Tax reform proposals put forth by both President Trump and Republicans in Congress have been generally well received, particularly those components calling for a material reduction in tax rates. A good share of the credit for the recent advances in the stock markets can be assigned to the expectation of such initiatives being enacted.
As noted in a prior blog post touching upon tax reform, the path to enactment will involve some level of friction and a need to work out compromises involving the differences between the President’s and the GOP’s proposed reform measures.
One area of growing concern involves differences between Trump’s proposed tariff on imports and the House GOP’s border adjustment tax proposal.
A border adjustment tax lies at the core of the House GOP’s tax reform “Blueprint” released last summer. If enacted, it would lead to a tax environment dependent upon where a good is consumed, rather than where it is produced. For example, if a company makes auto parts in the U.S. which it then exports to Mexico, where those parts are then used to assemble cars, the profit on the exported auto parts would not be subject to U.S. tax. However, if the company were to import foreign-manufactured auto parts into the U.S. which it then uses to assemble cars that are sold in the U.S., the profit on the sale of those cars would be subject to U.S. tax, with the cost of the imported auto parts not allowed as a deduction in computing such profit.
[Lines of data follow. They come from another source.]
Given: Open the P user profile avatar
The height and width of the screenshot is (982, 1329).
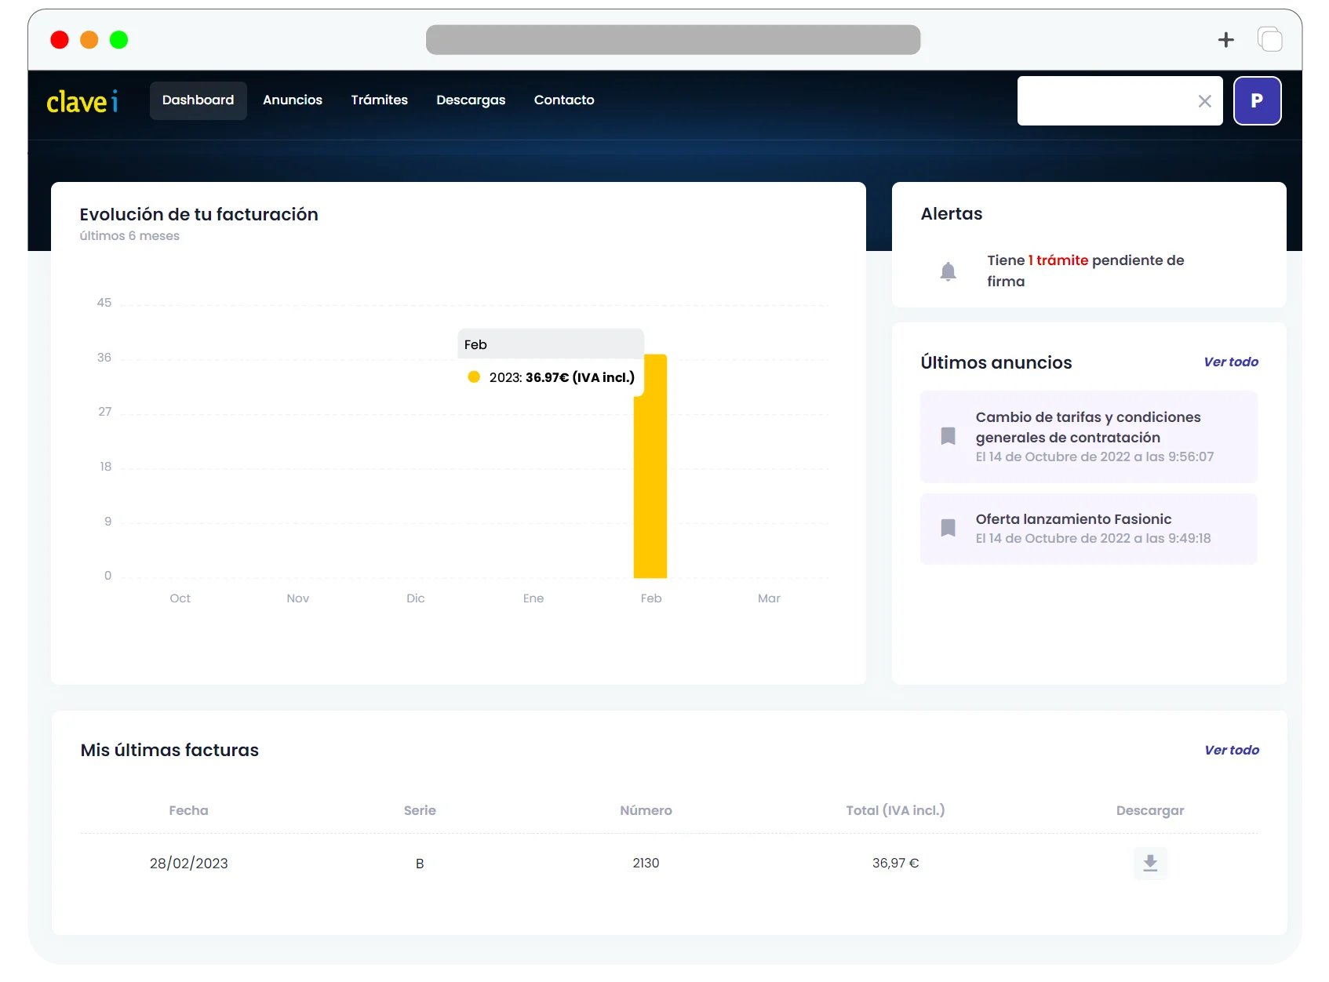Looking at the screenshot, I should point(1257,100).
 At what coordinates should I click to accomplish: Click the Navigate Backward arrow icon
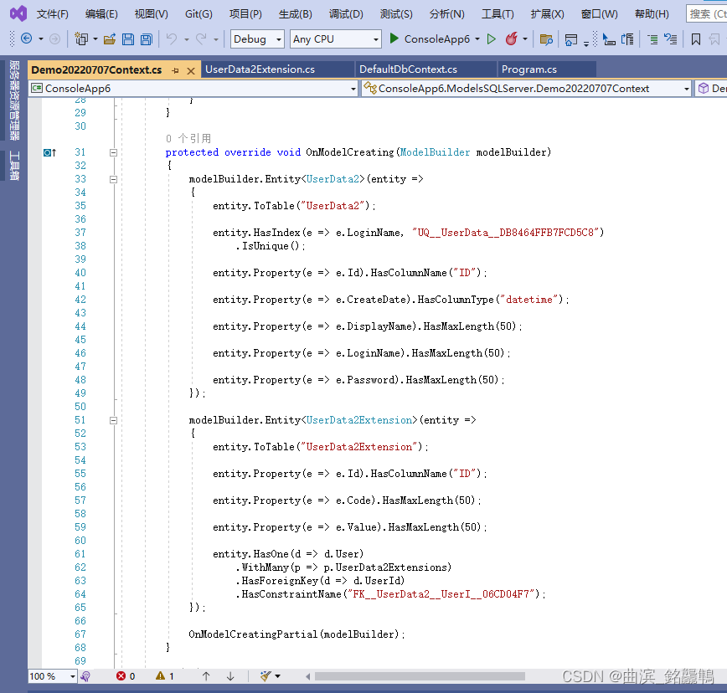[x=26, y=39]
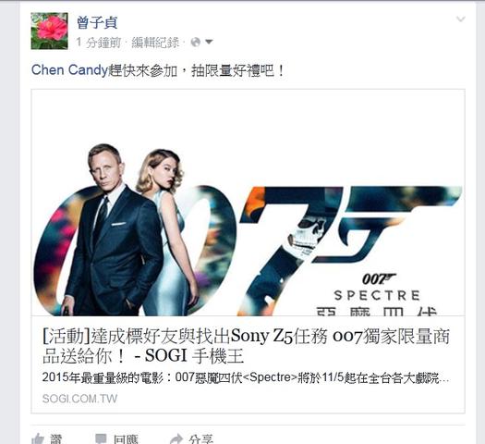
Task: Click the 讚 like button label
Action: 56,439
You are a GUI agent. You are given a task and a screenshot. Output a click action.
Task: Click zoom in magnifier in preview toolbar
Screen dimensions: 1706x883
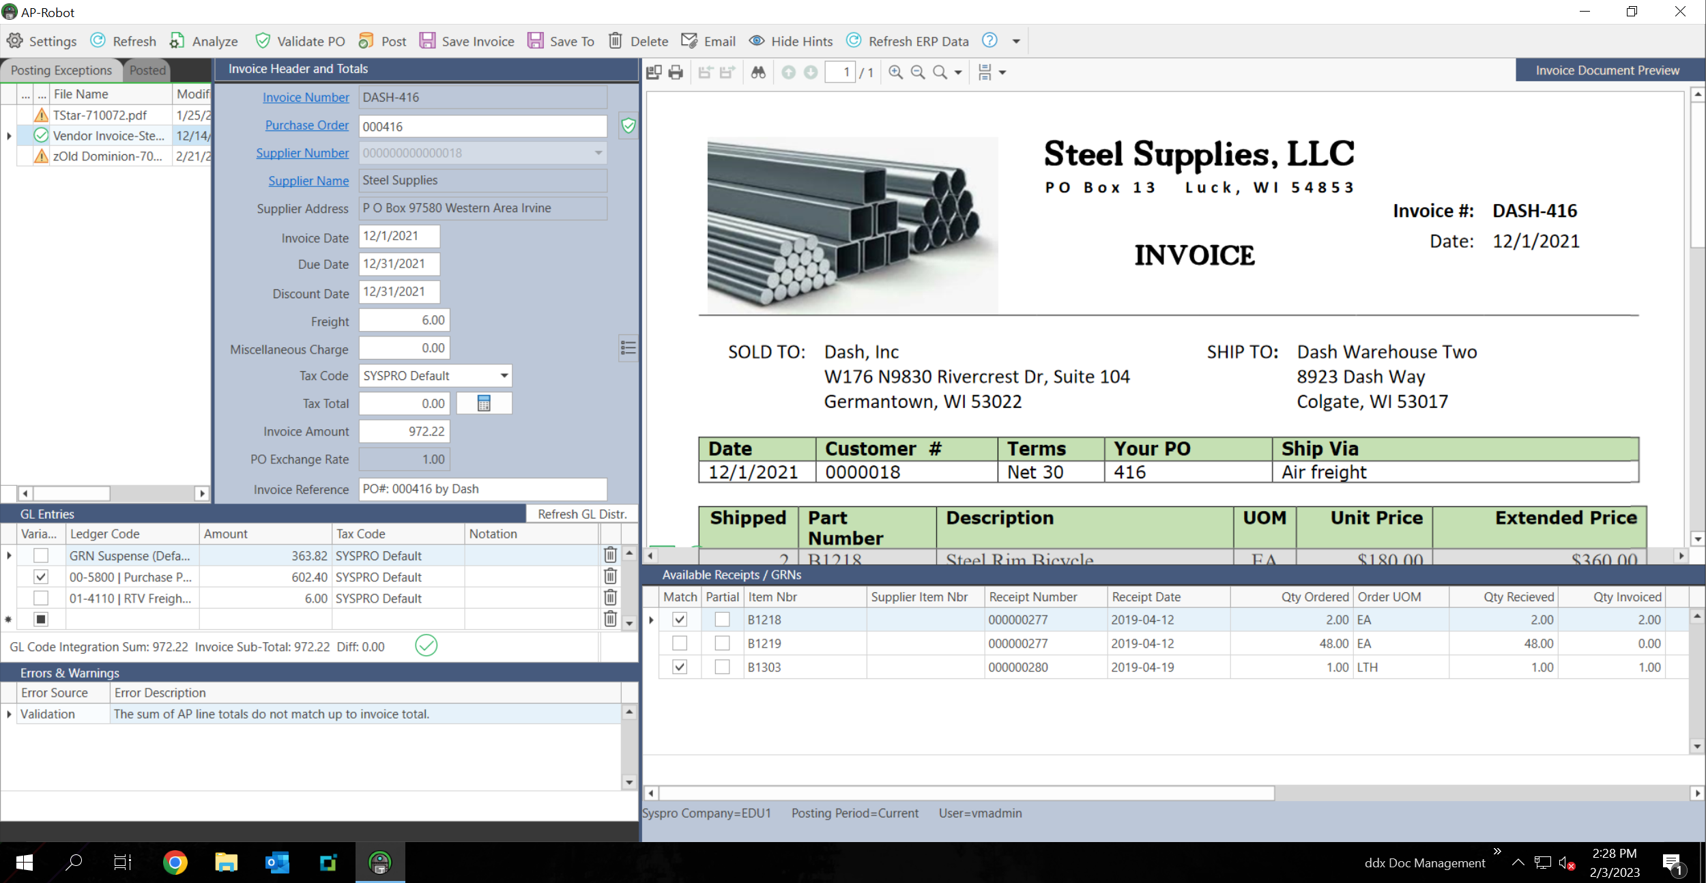896,72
A border adjustment tax would arguably reduce incentives for companies to move profit-generating activities outside of the U.S. However, opponents argue that it would lead to higher prices for U.S. consumers on imported goods.
President Trump has made reference to a tariffs-based system which would impose a 35 percent tax on U.S. companies that move jobs out of the U.S. and, in turn, import products back into the U.S. Details as to how such a tax regime would be carried out have not yet been provided.
Initial reactions to the concept of a border adjustment tax from President Trump were not generally favorable. More recently, however, he has been more positive, suggesting that a border adjustment tax could boost exports and lead to more U.S. jobs.
Executives at a number of major U.S. companies have expressed alarm at such a tax system, leading to a number of Senate Republicans now suggesting that tax reform built with a border adjustment tax as a core component could be unlikely to be enacted.